At Netskope, we have developed a comprehensive, multi-layered threat protection system to scan our customers’ network traffic. AI/ML is used to power multiple engines in the inline fast scan, as well as static and dynamic analysis-based deep scan. In this blog post, we will highlight three of them:
- Inline PE Classifier
- MS Office Classifier
- Cloud Sandbox
Inline PE Classifier
The Portable Executable (PE) file format is used by Windows executables, object code, and dynamic link libraries (DLLs). It’s one of the most common malware file formats. To stop malicious PE files in real-time, we have developed the inline PE classifier. Trained with millions of malicious and benign PE samples, the ML-based classifier is able to identify malware patterns in raw bytes. The classifier doesn’t need to parse a PE file and extract features based on domain knowledge. Therefore, it’s lightweight, fast, and suitable for inline predictions.
The inline PE classifier complements the signature-based malware engines in fast scan. Since its launch, the classifier has detected unique malware samples that were undetectable to signature-based inline engines, without introducing any new false positives. Its runtime in production is just a few milliseconds.

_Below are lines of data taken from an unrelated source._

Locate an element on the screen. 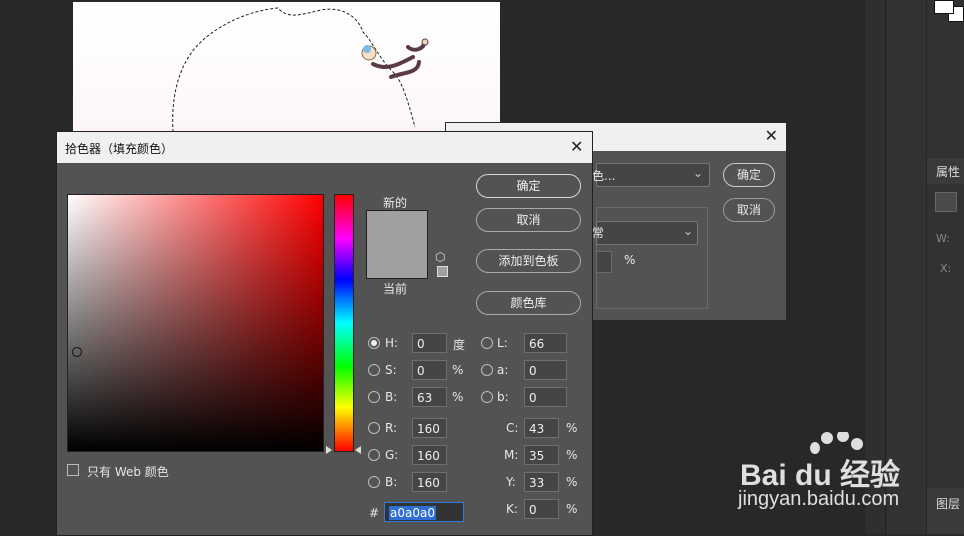 Image resolution: width=964 pixels, height=536 pixels. hue-input: 0 is located at coordinates (430, 343).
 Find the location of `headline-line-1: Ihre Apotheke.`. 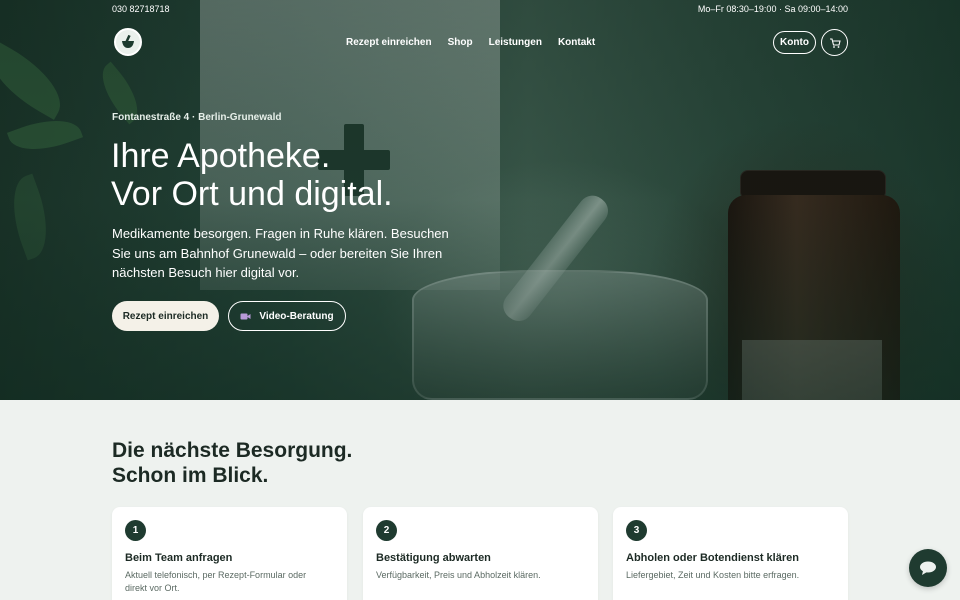

headline-line-1: Ihre Apotheke. is located at coordinates (221, 156).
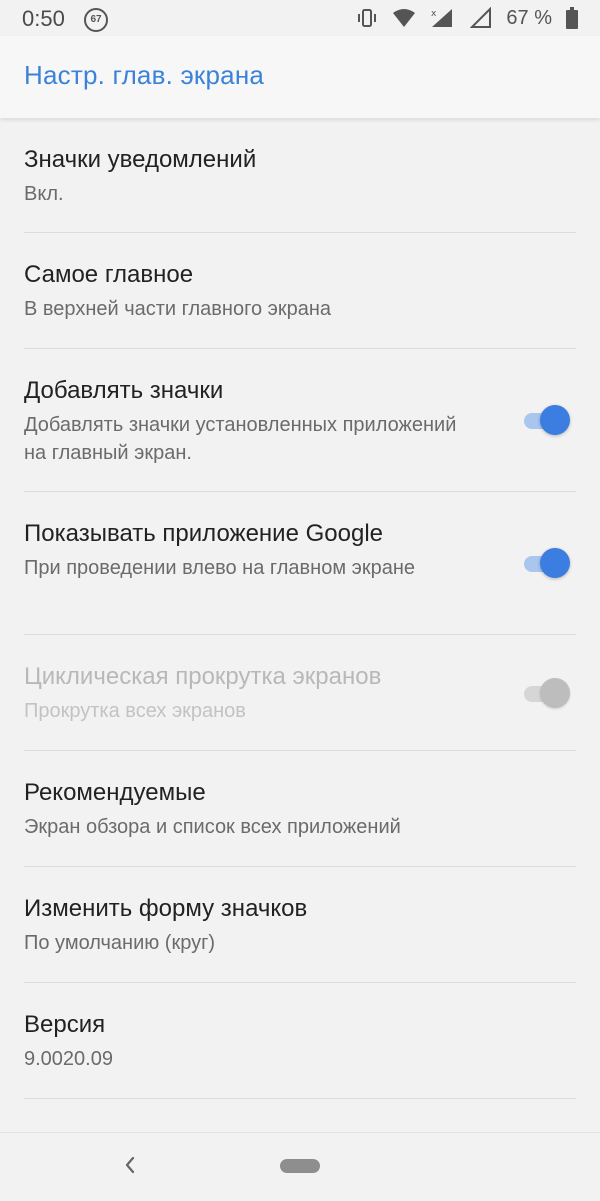  Describe the element at coordinates (109, 274) in the screenshot. I see `setting-title: Самое главное` at that location.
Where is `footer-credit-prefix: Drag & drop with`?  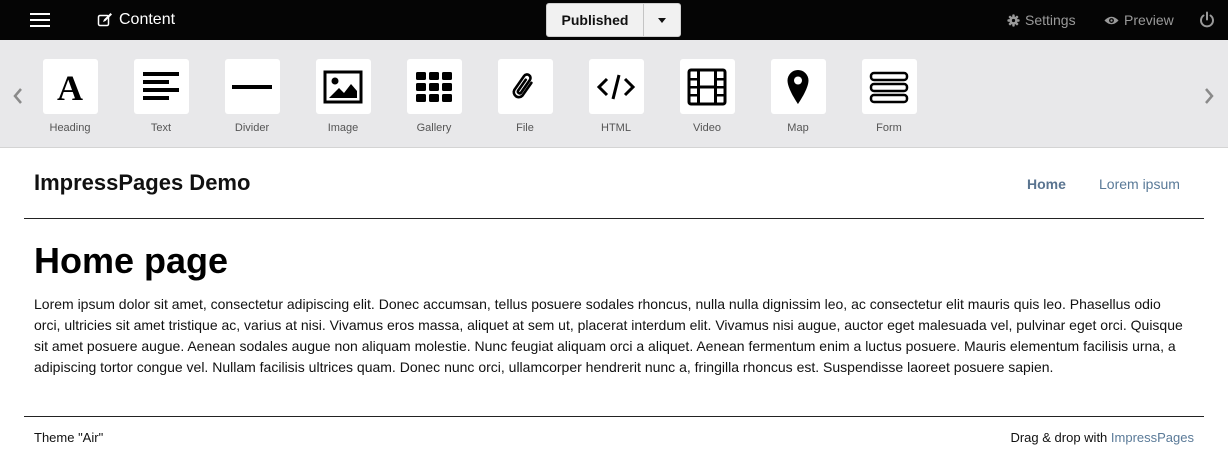
footer-credit-prefix: Drag & drop with is located at coordinates (1060, 438).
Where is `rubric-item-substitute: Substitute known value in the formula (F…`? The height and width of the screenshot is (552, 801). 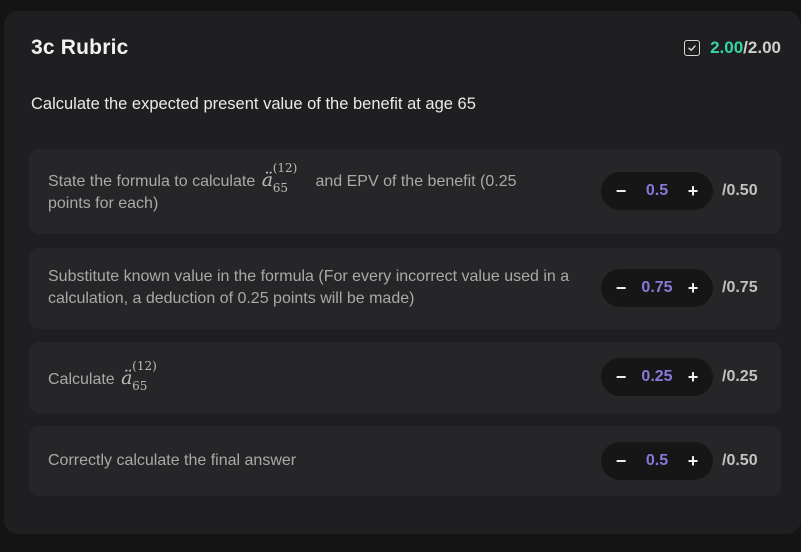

This high efficacy ML classifier enables faster time to detection for unique detections that can be blocked inline and complements the dynamic analysis with advanced forensics in the Advanced Threat Protection engines.
MS Office Classifier
Microsoft Office documents are another common source of malware. As part of Netskope’s Advanced Threat Protection, the Office Classifier is designed to leverage a combination of heuristics and supervised machine learning to identify malicious code embedded in Office documents. The Office Classifier performs static analysis and extracts detailed information about the components in an Office file, including embedded macros (VBA), dynamic data exchange (DDE), and other jpg/mpeg or EXE/PE files. The extracted information is then mapped to hundreds of features to train ML classification models and predict whether a new Office document is malicious or not.
The Office Classifier provides proactive coverage against zero-day malware attacks that can evade signature-based detections. For example, the Office Classifier has detected downloads of multiple zero-day Emotet samples distributed as Office document files targeting multiple Netskope customers (see screenshot below). The Emotet samples used multi-layered obfuscation techniques to bypass signature-based AV software but were detected by the Office Classifier. Recently, the Office Classifier also detected a new set of malicious Office documents that use VBA and LoLbins.
Cloud Sandbox
Sandbox has been proven to be an effective way to detect advanced malware. The Cloud Sandbox is enhanced with a machine learning engine in Netskope’s Advanced Threat Protection system. The Cloud Sandbox collects sample behaviors by executing them in an isolated Windows environment. The report of observed behaviors can then be used for heuristics and ML-based malware detection. Each report contains runtime behavior, such as process trees, where each tree node represents the behavior of a process, including API calls, dynamic link libraries (DLL), registry key activities, file activities, and network activities. We use deep learning transformer techniques to learn the tree structure and activities of the sandbox report and classify whether the file is malicious or not.
Summary
At Netskope, we have integrated AI/ML into our large-scale malware detection system to power multiple static and dynamic analysis engines. It is clear that AI/ML can identify unknown malware with great precision and complement other signature and heuristic engines. There are technical challenges associated with AI/ML, including high accuracy and low latency requirements, changing malware patterns, and model interpretability. We are addressing these challenges to reach AI/ML’s full potential in malware detection.